## [Task directions]
Would you repeat exactly the part of the listing below that runs from the line containing "Scale (Масштаб) tool" down to the line containing "Task: Pin the Projects panel with pushpin", inclusive, and nothing else?

## [Data shown]

_ _ _

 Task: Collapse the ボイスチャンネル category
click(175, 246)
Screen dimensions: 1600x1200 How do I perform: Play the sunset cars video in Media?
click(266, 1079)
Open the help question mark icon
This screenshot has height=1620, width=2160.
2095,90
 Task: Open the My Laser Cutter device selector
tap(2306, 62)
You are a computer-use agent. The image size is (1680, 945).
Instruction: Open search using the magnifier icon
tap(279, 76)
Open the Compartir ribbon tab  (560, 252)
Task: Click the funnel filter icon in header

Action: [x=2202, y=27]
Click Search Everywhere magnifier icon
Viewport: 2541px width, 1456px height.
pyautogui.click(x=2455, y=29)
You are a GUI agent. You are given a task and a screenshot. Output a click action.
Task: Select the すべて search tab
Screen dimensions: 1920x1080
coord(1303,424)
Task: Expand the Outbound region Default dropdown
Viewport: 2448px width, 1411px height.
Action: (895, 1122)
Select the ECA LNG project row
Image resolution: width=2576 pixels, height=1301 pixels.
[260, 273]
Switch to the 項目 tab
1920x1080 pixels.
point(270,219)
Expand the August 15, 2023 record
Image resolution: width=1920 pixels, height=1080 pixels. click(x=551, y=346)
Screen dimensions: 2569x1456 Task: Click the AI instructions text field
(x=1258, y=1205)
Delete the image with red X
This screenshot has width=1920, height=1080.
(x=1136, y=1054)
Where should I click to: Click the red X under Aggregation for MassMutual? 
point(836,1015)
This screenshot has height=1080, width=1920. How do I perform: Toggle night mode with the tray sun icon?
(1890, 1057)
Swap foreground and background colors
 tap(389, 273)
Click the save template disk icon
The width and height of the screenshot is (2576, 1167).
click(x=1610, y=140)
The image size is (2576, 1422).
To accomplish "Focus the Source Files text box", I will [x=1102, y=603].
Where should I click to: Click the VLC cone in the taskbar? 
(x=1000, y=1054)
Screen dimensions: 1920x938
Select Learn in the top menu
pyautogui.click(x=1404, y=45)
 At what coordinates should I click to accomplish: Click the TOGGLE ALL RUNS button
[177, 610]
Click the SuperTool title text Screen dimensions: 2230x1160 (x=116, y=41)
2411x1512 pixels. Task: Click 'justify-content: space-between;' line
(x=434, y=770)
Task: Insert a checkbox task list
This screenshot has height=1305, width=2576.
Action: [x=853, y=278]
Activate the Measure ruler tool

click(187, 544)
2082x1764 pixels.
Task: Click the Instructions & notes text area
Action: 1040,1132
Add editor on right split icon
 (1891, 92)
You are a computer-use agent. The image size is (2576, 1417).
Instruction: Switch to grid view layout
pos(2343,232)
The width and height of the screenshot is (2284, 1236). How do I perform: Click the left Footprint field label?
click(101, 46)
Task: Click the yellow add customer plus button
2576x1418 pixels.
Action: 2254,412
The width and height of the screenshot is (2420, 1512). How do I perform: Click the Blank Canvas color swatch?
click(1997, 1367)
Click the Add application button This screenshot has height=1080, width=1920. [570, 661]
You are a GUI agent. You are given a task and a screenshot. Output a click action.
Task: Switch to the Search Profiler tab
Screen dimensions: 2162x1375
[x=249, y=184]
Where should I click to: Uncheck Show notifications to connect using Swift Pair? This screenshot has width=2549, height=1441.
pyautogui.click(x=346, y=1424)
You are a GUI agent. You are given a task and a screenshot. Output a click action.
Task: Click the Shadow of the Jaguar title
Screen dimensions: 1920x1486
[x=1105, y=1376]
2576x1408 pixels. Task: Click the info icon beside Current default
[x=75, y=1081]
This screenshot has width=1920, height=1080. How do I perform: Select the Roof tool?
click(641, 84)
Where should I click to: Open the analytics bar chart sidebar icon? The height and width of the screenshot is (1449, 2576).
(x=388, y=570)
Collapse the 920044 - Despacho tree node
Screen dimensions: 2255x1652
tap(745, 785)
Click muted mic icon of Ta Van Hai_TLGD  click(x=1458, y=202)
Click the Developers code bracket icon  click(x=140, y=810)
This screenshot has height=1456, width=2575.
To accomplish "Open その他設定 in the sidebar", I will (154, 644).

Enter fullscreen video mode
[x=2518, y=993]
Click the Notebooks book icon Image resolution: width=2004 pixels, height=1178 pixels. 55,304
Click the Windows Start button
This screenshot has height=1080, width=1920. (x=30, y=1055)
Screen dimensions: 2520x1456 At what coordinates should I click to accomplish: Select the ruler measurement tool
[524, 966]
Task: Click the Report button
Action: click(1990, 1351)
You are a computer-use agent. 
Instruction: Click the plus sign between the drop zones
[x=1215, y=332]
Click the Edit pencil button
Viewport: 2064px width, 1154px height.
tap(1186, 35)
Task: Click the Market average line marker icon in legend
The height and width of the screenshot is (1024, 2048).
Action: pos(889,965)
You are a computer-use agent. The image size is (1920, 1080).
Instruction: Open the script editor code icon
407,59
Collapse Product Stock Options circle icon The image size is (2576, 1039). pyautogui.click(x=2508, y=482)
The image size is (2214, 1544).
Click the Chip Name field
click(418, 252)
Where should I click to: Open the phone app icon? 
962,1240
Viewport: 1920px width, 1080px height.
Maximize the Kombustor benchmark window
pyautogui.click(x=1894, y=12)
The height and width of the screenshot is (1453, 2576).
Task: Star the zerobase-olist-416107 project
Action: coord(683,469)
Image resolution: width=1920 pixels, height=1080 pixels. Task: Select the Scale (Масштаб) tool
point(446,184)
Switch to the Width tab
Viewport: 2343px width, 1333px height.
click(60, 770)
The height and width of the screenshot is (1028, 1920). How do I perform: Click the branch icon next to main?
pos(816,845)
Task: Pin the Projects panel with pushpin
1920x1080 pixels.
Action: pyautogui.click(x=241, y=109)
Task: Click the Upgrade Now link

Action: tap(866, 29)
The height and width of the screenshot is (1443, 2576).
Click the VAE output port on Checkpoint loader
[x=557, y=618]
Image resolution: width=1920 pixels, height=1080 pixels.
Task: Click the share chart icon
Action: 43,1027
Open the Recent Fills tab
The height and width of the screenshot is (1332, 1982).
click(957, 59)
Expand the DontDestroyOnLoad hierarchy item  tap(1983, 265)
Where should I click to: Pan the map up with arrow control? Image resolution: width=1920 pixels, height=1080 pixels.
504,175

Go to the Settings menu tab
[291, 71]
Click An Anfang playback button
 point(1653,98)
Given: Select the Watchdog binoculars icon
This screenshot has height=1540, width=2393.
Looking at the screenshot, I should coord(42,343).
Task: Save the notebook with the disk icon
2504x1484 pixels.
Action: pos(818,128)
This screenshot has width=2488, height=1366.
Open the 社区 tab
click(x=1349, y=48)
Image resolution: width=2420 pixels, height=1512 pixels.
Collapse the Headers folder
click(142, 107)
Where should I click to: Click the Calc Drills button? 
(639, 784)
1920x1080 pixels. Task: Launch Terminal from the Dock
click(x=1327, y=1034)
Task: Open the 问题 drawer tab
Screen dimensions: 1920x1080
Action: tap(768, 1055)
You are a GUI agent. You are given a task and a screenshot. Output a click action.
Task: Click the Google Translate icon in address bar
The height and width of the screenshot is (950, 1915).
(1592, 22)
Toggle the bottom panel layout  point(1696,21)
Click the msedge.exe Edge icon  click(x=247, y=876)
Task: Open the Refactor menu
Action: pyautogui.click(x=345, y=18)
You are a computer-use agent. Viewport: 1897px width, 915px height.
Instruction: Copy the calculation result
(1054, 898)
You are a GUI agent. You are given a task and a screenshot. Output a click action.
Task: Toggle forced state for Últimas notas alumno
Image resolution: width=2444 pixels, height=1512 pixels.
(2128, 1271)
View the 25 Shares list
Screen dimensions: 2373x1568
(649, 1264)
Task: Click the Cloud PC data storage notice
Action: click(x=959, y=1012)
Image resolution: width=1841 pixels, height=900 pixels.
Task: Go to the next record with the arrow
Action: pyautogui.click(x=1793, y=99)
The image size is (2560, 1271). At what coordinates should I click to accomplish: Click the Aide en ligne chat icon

_ _ _

## [Response for this exercise]
Image resolution: width=1920 pixels, height=1080 pixels. Task: Select the Scale (Масштаб) tool
point(446,184)
Switch to the Width tab
Viewport: 2343px width, 1333px height.
click(60, 770)
The height and width of the screenshot is (1028, 1920). How do I perform: Click the branch icon next to main?
pos(816,845)
Task: Pin the Projects panel with pushpin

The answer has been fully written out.